Understanding the trade-offs between the up-front costs of performance based engineering design and the long-term benefits in losses avoided—particularly downtime is a key component of performance engineering. This project helps to realistically define downtime and create a method for estimating the impacts within the PEER methodology.
The first component of the research involves documenting downtimes for academic buildings at Stanford resulting from the Loma Prieta earthquake, as well as examples from the Northridge earthquake. The second phase will be to develop a methodology for estimating the two components of downtime based on damage and economic conditions.
Year six saw the completion of the UC Science testbed, which provided a better understanding of the complexity of nonstructural losses and the contribution of nonstructural losses to operational failure (downtime) within a laboratory building and within a network (or campus) of buildings. The individual reports by testbed researchers as well as testbed summary reports are in press.

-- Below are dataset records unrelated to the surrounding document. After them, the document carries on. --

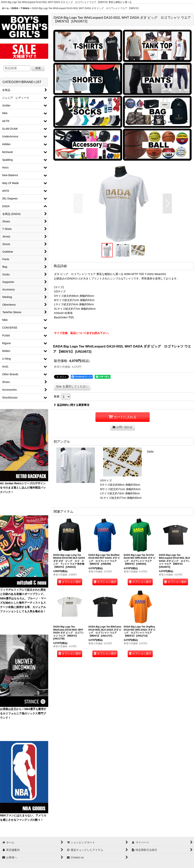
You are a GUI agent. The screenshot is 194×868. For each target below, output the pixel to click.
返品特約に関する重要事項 (72, 405)
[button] (78, 204)
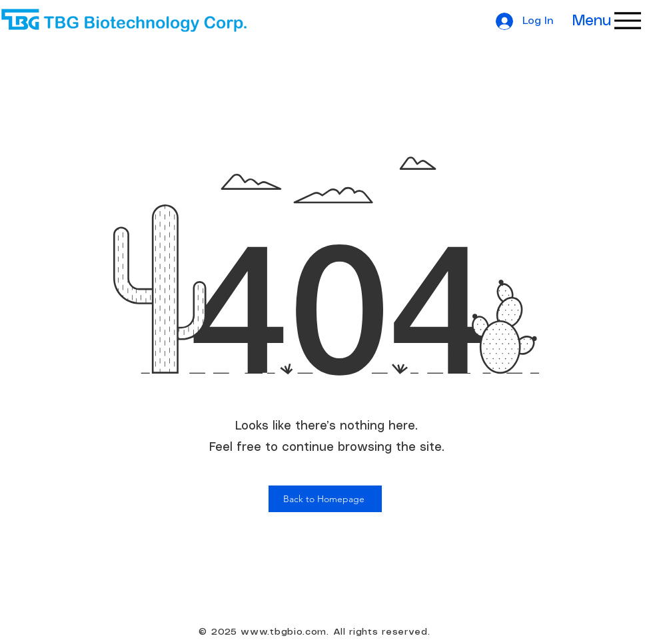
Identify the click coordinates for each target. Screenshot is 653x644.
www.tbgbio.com (283, 632)
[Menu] (598, 21)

For this research, I have reviewed downtime data and interviewed decisions makers. This data has provided the basis for creating descriptive categories of downtimes and their consequences. The time needed to complete construction repairs based on specific damage is considered the rational component and is easily estimated using methodology developed by Miranda and others. The time needed for financing, technical and management decisions is termed the “irrational” component. The experience from previous earthquakes suggests there are three timeframes governed by management and economic decisions: immediate repair, six to eighteen month delay of construction start, and two-to-ten year delay of construction start. Decisions are based on critical space needs, availability of surge space and availability of funding. While the funding may vary with economic conditions, the space needs can be estimated from existing space management data. The second step of the project will be to create a mathematical model for estimating the irrational component of downtime in the PEER methodology.

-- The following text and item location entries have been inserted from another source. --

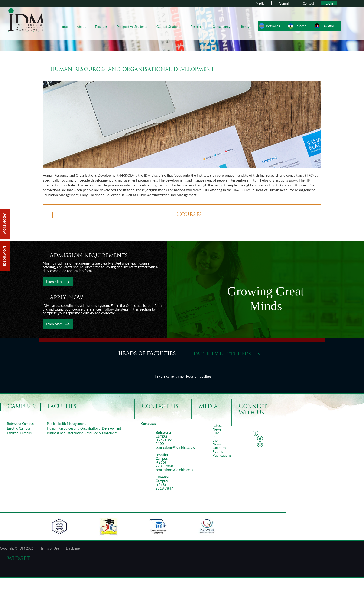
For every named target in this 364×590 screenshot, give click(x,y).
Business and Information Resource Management (82, 433)
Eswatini (325, 26)
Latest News (217, 427)
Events (218, 451)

Other work on loss modeling directly relates damage and downtime based on construction repair methods. This project looks at economic and operational decisions applied to earthquake damaged buildings to assess the management component of time needed to resume operations. This work is similar to work by Chang, Meszaros and Ince, whose work focuses on decision variables from the perspective of the building owner.

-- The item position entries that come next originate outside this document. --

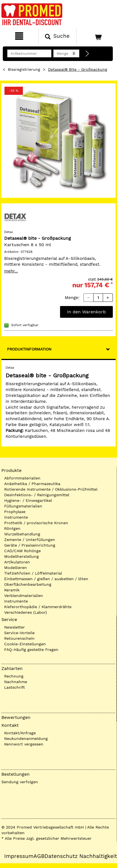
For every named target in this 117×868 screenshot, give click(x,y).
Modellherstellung (21, 556)
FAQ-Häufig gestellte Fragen (31, 649)
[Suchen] (57, 36)
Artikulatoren (17, 562)
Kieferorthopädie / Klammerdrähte (38, 607)
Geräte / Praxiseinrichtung (30, 545)
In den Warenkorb (86, 312)
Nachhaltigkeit (98, 856)
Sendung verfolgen (20, 782)
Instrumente (16, 517)
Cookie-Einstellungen (25, 644)
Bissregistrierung (24, 69)
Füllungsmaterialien (23, 506)
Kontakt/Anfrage (20, 733)
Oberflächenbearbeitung (28, 584)
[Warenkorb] (96, 36)
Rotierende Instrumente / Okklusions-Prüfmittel (51, 489)
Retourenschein (19, 638)
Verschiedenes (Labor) (26, 612)
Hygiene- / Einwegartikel (28, 500)
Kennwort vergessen (24, 744)
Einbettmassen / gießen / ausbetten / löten (46, 579)
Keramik (12, 590)
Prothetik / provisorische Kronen (36, 523)
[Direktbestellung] (87, 54)
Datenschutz (61, 856)
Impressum (19, 856)
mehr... (11, 271)
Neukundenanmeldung (26, 738)
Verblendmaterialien (24, 595)
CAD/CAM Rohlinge (22, 551)
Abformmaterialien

While this specific project may not be continued, the plan for year eight is to clarify the trade-offs between design decisions and performance consequences.
I have been contacted by Genetech and Bayer, two major biotechnology corporations who want to use our laboratory assessment methodology and a Business and Industry partner, Rutherford and Chekene has been redesigning labs at UC San Francisco and UC Berkeley based on research results.
The first milestone—a review of actual times between damage and construction for appropriate examples from past earthquakes—is almost complete. The second deliverable—a model for estimating downtime based on data and expert reviews—should be complete in Fall 2004.